Although we sensed potential during our recordings for The Adventures of Ghost Horse and Stillborn, it wasn’t until the sessions at Panda that our spritely new band member, Gael Rakotondrabe, became our kindred, musical spirit and creative partner in so many of the songs on this album. A pianist from Reunion Island who grew up playing Creole music, Gael went to Paris to make his career in jazz. His eclectic background has lent itself to such projects as: writing and arranging classical works for the Royal Dutch Orchestra, winning the first prize at the Montreux solo piano competition, as well as collaborating with CocoRosie onstage and in the studio. Gael’s willingness to try anything in the realm of sound has allowed for an explosive alchemy in collaborative song writing.

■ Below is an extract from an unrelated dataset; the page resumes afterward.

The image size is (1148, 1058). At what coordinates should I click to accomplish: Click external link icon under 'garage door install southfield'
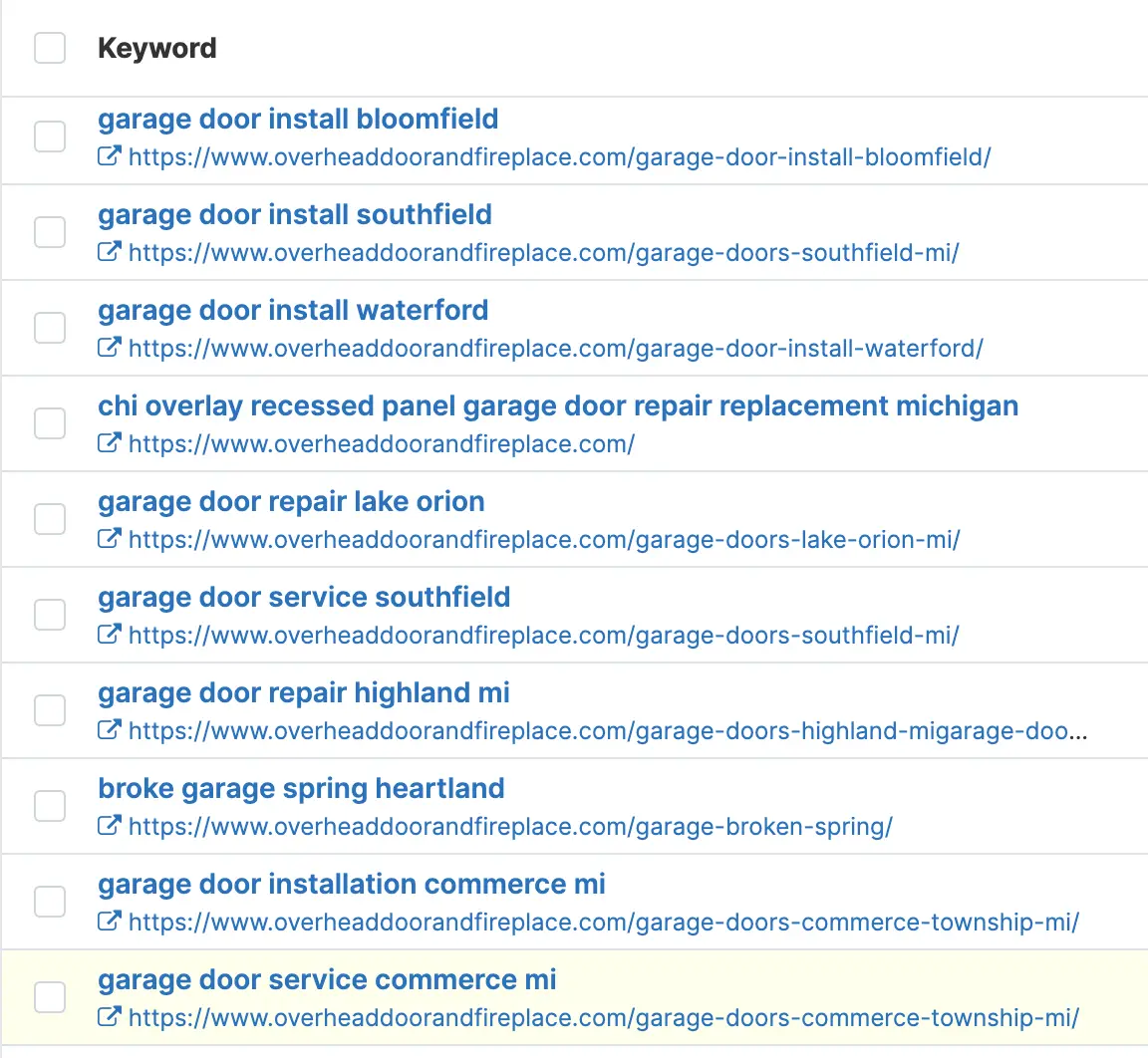(x=109, y=252)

The first session at Panda was amazing. We were bursting with music, too many ideas to document at one time. We stayed up for five nights straight and recorded almost seven songs. Everything at that point was based on improvisation and experimenting with old analog gear. The first song we recorded was “God Has a Voice, She Speaks Through Me,” a dance song about suicide, spiritual ecstasy and life under the veil. This tune was the beginning of a long and varied path eventually leading to the completion of our new album with little trace of the ocean disco from which we embarked.
At our second session in Buenos Aires, we met Bolsa—a legendary rock drummer and drum doctor from Argentina with awesome hair. Bolsa happened to be next door tearing it up when we were working on the song “Hopscotch.” We had laid down the vocals and asked Bolsa to pump it up with some jungle style beats: “jungle” as in “drum and bass” from the early ’90s. “Hopscotch” became our most playful and schizophrenic song on the record.

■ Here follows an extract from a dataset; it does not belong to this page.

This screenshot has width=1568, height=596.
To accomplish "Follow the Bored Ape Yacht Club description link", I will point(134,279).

Between our two vocal stylings we have pushed our differences even further, and played with this dualism to show an inner and outer world expression in the characters of our songs.
Outside of Buenos Aires, we also spent time recording in Paris, Berlin, New York, and Melbourne, but it was during a rare home recording that we wrote one of our favorite songs. We were searching through some old boxes from our mother’s past and found a tape from the ‘70s that she had recorded herself. The words were in Cherokee with an old, creaky folk sound. We used her song with a stale native drum in our recording of “Pink Balloon of Time,” which later transformed into “Undertaker.” With our mother’s voice in the beginning and the end, “Undertaker” delves into a dreamy soundscape of bass clarinets and drones reminiscent of the film The Dark Crystal, and you will find lyrics of a medieval vernacular.
After a year and a half of fairy toil, a couple of these new songs started to push their way into our live shows. We knew then that they were ripe and ready to be heard. We reconvened with Nico one last time to mix them into our fourth album, Grey Oceans.